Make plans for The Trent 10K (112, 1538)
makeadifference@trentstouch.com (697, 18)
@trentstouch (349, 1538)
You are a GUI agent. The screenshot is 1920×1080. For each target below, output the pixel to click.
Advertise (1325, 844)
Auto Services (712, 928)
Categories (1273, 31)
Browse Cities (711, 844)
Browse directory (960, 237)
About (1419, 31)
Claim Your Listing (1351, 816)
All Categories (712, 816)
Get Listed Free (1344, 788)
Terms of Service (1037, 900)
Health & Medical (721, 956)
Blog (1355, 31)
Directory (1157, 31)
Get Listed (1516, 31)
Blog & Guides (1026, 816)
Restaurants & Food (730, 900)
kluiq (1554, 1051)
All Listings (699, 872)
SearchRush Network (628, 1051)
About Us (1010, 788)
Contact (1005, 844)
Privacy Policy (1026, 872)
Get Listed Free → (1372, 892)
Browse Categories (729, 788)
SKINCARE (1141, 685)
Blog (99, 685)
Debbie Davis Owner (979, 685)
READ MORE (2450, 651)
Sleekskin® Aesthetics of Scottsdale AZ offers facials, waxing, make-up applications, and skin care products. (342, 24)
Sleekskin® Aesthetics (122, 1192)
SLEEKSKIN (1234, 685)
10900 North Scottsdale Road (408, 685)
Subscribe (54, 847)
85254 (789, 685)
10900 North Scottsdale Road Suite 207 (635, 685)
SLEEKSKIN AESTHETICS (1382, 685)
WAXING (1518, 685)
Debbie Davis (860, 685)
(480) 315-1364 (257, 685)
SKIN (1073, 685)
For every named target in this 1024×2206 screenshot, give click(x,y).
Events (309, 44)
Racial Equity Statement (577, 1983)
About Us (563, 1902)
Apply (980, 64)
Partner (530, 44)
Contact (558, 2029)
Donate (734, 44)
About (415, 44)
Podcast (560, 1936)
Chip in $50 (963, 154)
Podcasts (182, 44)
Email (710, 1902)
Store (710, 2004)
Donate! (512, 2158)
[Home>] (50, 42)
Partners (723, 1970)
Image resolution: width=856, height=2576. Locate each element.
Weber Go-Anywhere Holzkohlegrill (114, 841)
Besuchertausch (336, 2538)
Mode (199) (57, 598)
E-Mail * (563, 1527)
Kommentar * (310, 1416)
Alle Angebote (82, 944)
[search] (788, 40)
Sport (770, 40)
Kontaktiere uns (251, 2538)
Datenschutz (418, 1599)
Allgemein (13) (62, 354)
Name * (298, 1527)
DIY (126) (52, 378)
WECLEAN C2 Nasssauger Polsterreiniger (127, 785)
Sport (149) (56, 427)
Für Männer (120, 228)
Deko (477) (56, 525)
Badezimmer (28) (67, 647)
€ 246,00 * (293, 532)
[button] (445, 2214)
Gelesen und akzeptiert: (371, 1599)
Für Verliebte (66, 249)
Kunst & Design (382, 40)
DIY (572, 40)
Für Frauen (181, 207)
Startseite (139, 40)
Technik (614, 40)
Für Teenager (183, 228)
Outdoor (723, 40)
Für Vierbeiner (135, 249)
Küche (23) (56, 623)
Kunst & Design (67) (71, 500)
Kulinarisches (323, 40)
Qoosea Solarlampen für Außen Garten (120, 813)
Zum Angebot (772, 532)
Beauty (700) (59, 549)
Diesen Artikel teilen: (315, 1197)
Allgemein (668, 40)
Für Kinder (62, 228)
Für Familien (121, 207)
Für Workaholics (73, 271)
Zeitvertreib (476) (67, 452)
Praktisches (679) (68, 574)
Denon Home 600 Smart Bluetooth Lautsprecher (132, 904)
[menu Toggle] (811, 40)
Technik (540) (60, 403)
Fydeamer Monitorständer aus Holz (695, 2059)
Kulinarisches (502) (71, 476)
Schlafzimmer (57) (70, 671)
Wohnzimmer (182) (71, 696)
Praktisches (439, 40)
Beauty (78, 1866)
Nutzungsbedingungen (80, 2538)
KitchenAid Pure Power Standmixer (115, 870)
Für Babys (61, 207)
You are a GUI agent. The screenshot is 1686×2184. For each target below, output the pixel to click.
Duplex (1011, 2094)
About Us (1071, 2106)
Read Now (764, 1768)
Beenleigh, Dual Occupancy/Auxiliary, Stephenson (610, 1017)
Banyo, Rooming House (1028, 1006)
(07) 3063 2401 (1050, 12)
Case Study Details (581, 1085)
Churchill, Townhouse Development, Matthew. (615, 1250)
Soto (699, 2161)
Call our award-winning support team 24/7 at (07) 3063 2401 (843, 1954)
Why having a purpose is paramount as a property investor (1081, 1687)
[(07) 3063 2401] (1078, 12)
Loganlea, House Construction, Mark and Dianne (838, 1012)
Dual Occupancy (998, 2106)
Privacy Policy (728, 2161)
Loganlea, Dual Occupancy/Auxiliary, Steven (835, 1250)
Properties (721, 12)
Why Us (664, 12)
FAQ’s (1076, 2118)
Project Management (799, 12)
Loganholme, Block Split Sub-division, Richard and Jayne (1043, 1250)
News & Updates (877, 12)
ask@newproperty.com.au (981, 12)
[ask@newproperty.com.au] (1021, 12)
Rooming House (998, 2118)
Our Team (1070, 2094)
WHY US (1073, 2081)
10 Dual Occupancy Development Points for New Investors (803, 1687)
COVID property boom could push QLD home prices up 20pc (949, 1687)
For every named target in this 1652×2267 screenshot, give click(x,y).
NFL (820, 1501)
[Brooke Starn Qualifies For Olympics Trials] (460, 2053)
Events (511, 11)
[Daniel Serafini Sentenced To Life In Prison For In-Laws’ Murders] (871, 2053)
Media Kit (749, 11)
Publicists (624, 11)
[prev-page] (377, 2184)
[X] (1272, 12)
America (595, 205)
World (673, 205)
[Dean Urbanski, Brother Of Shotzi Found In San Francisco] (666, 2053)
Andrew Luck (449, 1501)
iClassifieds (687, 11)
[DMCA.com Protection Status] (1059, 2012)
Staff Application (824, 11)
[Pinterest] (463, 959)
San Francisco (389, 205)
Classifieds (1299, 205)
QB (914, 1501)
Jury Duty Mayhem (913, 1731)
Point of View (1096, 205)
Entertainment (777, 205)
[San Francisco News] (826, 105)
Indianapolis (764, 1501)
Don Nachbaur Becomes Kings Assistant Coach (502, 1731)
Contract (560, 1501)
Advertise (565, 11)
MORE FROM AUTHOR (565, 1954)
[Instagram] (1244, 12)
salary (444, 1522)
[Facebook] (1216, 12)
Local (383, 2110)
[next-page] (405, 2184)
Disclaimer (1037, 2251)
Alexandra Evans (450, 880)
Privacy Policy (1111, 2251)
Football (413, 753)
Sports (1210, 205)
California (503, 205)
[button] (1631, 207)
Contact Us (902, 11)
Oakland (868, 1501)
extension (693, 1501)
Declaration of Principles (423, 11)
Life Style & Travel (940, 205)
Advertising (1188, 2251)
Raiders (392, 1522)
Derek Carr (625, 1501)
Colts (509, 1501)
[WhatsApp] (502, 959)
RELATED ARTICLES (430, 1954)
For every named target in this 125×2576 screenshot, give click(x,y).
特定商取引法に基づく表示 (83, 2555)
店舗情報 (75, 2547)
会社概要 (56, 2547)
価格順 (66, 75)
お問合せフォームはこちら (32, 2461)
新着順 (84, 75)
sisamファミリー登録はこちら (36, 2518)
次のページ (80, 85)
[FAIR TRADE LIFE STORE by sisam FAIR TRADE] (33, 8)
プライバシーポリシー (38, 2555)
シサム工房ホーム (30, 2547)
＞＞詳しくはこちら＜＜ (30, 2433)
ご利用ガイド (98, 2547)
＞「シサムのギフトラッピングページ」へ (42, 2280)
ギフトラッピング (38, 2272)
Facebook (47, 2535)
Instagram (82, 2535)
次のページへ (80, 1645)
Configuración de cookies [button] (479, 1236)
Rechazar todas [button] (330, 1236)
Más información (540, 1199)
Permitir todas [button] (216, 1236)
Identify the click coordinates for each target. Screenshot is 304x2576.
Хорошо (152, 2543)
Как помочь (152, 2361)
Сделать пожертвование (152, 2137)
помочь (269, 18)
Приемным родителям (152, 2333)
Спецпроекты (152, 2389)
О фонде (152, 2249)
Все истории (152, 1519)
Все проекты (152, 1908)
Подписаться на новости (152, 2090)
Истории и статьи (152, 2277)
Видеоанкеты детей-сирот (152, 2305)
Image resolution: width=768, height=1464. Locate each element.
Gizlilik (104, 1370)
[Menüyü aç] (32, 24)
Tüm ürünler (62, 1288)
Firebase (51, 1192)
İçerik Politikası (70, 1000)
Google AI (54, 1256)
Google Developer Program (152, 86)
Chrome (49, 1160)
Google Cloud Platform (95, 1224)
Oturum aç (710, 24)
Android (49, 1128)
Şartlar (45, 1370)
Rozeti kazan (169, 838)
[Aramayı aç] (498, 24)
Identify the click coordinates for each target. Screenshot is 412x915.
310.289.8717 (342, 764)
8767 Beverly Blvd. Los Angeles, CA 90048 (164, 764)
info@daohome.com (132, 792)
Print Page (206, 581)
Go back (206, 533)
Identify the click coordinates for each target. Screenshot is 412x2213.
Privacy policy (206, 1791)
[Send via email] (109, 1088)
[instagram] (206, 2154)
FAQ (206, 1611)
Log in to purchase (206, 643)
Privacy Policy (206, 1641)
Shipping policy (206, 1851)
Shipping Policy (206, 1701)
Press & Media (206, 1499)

■ ■ ■ ■ ■ ■ ■

Your objective:
Bring together every line in the entries that holds the string "Development".

Task result:
Churchill, Townhouse Development, Matthew. (615, 1250)
10 Dual Occupancy Development Points for New Investors (803, 1687)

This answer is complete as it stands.